__Exercise instructions__. Identify and pull out each line of the entries in which "screenshot" occurs.

__Material for this exercise__.

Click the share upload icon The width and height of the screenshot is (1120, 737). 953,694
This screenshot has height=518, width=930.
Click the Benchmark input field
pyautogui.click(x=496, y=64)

---

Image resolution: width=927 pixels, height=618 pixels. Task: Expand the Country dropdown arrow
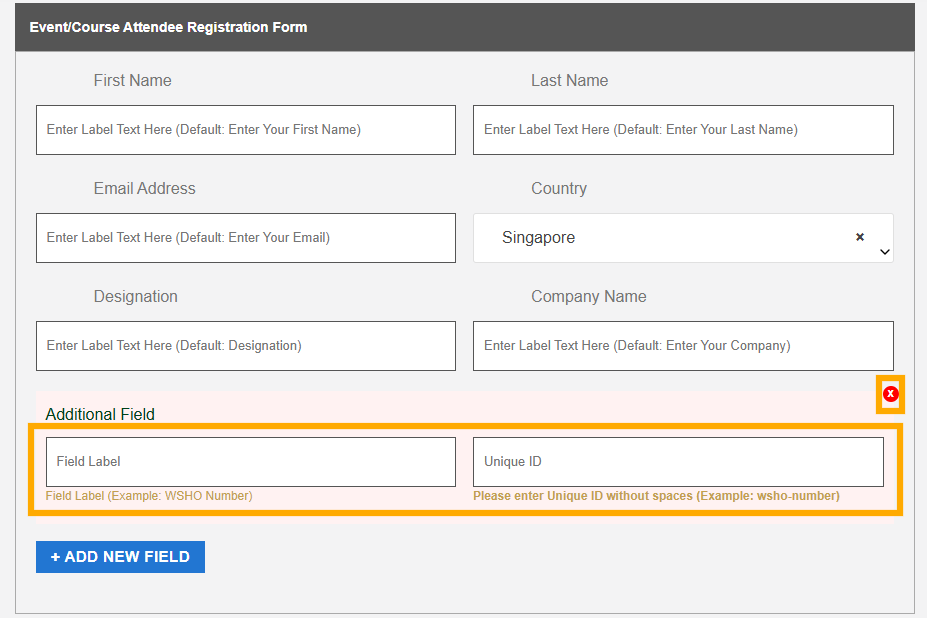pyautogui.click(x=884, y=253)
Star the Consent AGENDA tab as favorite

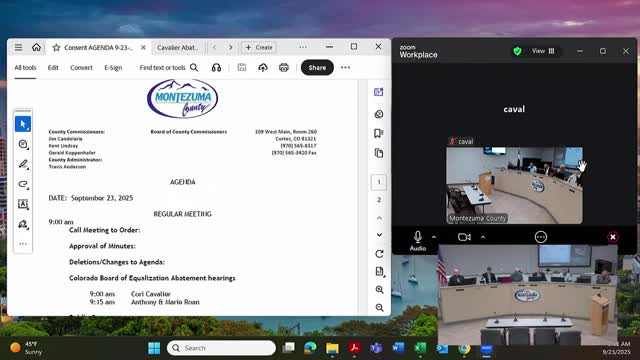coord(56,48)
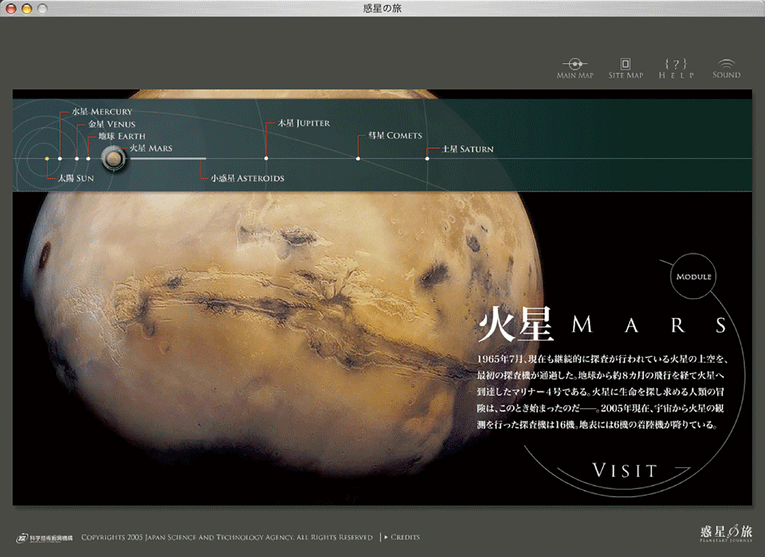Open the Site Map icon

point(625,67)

__Result of the exercise__.
Click the share upload icon The width and height of the screenshot is (1120, 737). 953,694
This screenshot has height=518, width=930.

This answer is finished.